Excerpted passage =>
--------------------------------------------------

# SS without a metal lathe?



## DurocShark (Jun 6, 2009)

I thought I'd try some stainless steel and see what turning it is like. I have some cheap carbide tools, rigged up a holder from steel tube, and immediately proceeded to chip the carbide. Resharpened and tried again, same results. I thought I'd check in before I hurt myself. :redface:

Way back in high school we had a metalshop with several metal lathes. I vaguely remember the angles for the bit (was able to "remember" from a few websites) and the centerline placement of the tool. I *think* I stuck to that, but handheld makes it difficult.

Am I nuts for trying this on a wood lathe? Or do I just need to practice my technique?


----------



## johnnycnc (Jun 6, 2009)

Keep plugging away, you'll get it sooner or later.:bye:


----------



## DurocShark (Jun 6, 2009)

Ok. I didn't want to keep going if it was a futile effort. Thanks.

I did decide to practice on some aluminum though. heh.


----------



## johnnycnc (Jun 6, 2009)

I think you could eventually get the stainless, but it would really be frustrating
the way you describe.and a very long process.

--------------------------------------------------

Written request 1 =>
Do these statements agree with the thread about turning stainless steel? Answer yes or no for each and quote the deciding words.
(a) The carbide tools chipped when the first poster tried turning stainless steel.
(b) johnnycnc advises giving up on stainless steel.
(c) The first poster chose to practice on aluminum.
Written request 2 => In the thread about turning stainless steel, what did the first poster rig up the tool holder from?
Written request 3 => Please carry on the thread about turning stainless steel, starting right after its final sentence.

Available data =>
--------------------------------------------------

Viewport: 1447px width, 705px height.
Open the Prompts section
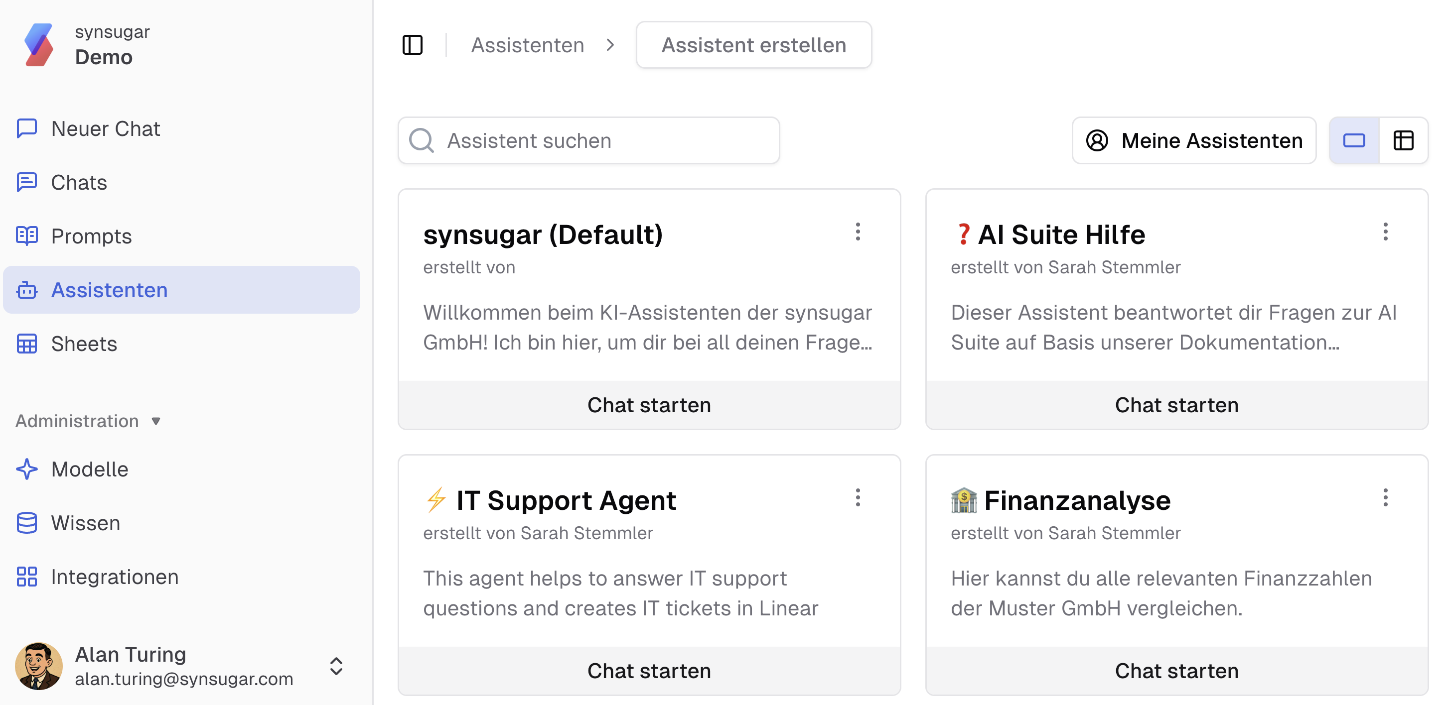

--------------------------------------------------

Exercise result 1 =>
(a) Yes: "immediately proceeded to chip the carbide."
(b) No: "Keep plugging away, you'll get it sooner or later."
(c) Yes: "I did decide to practice on some aluminum though."

Exercise result 2 => Steel tube.

Exercise result 3 =>
aluminum is a nice treat, though! you should have no problems with that.


----------



## Mac (Jun 6, 2009)

I have a cross vise like  milling machines use. I bought it at hf. I mount it on my lathe bed when I need to turn metal,seems to work fine.


----------



## skiprat (Jun 6, 2009)

Don, I love working with stainless and although I have a metal lathe, I still often use my wood lathe. Curves, whether concave or convex are really easy to do with a decent set of files. I know that die-hard purists frown on this and insist on using the 'correct' tool and learning the traditional techniques. My arguement is that I'm not trying to learn how to be a machinist, so why can't I 'cheat' and use whatever tool works for me? 
You can be very creative and 'turn' with confidence when using files. 
If you still want to use a single point tool, then I'd suggest using HSS. Easily sharpened to any angle you want. 
I have also found that the best results for turning SS on my metal lathe is from slightly 'aggressive' cuts. Rigidity is really important and I think that it would be very streneuos  to maintain a single point hand tool in the correct position and for the experience to still be enjoyable.

Another aspect to remember is safety. If you get to the stage where you can turn stainless by hand to get ribbons, then be advised that these are about ten times sharper than razor blades and very hot. Gloves are NOT a good idea if you are turning metal.

If it is the finished product that you want to be proud of and not the process, then there is nothing to be embarassed about to say you turned it with a file. Hey, we all finish with sandpaper don't we? That's just a flexible file:biggrin:


----------



## DozerMite (Jun 6, 2009)

What type of file do you suggest? I was told by a machinest, that a mill file is best. Your thoughts??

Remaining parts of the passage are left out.